For more information, please see the FAQ at


Document: draft-ietf-sidrops-cms-signing-time-??
Reviewer: Gyan Mishra
Review Date: 2024-03-07
IETF LC End Date: 2024-03-11
IESG Telechat date: Not scheduled for a telechat


In the Resource Public Key Infrastructure (RPKI), Signed Objects are defined as
Cryptographic Message Syntax (CMS) protected content types by way of a standard
template (RFC 6488). That template includes an optional CMS signing-time
attribute, representing the purported time at which the object was signed by
its issuer. At the time when the standard template was defined, rsync was the
only distribution mechanism for RPKI repositories.¶

Since the publication of the standard template, a new, additional protocol for
distribution of RPKI repositories has been developed: the RPKI Repository Delta
Protocol (RRDP). While RPKI repository operators must provide rsync service,
RRDP is typically deployed alongside it as well, and preferred by default by
most Relying Party (RP) implementations. However, RP implementations also
support fallback to rsync in the event of problems with the RRDP service.
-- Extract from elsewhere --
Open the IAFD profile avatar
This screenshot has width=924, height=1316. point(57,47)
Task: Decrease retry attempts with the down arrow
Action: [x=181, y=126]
As
deployment experience with RRDP has increased, the usefulness of optimizing
switchovers by RPs from one mechanism to the other has become apparent.¶

This document describes how Publishers and RPs can use the CMS signing-time
attribute to minimize the burden of switching over from RRDP to rsync.
Additionally, this document updates RFC 6488 by mandating the presence of the
CMS signing-time attribute and disallowing the use of the binary-signing-time

The draft is well written and is ready for publication.

Major issues:

Minor issues:
Nits/editorial comments:
In section 2.2 talks about file comparison and says


If a file is found in DIR that is identical to the sender's file, the file will
NOT be transferred to the destination directory.


If a file is found in DIR that has the identical size to the sender's file, the
file will NOT be transferred to the destination directory.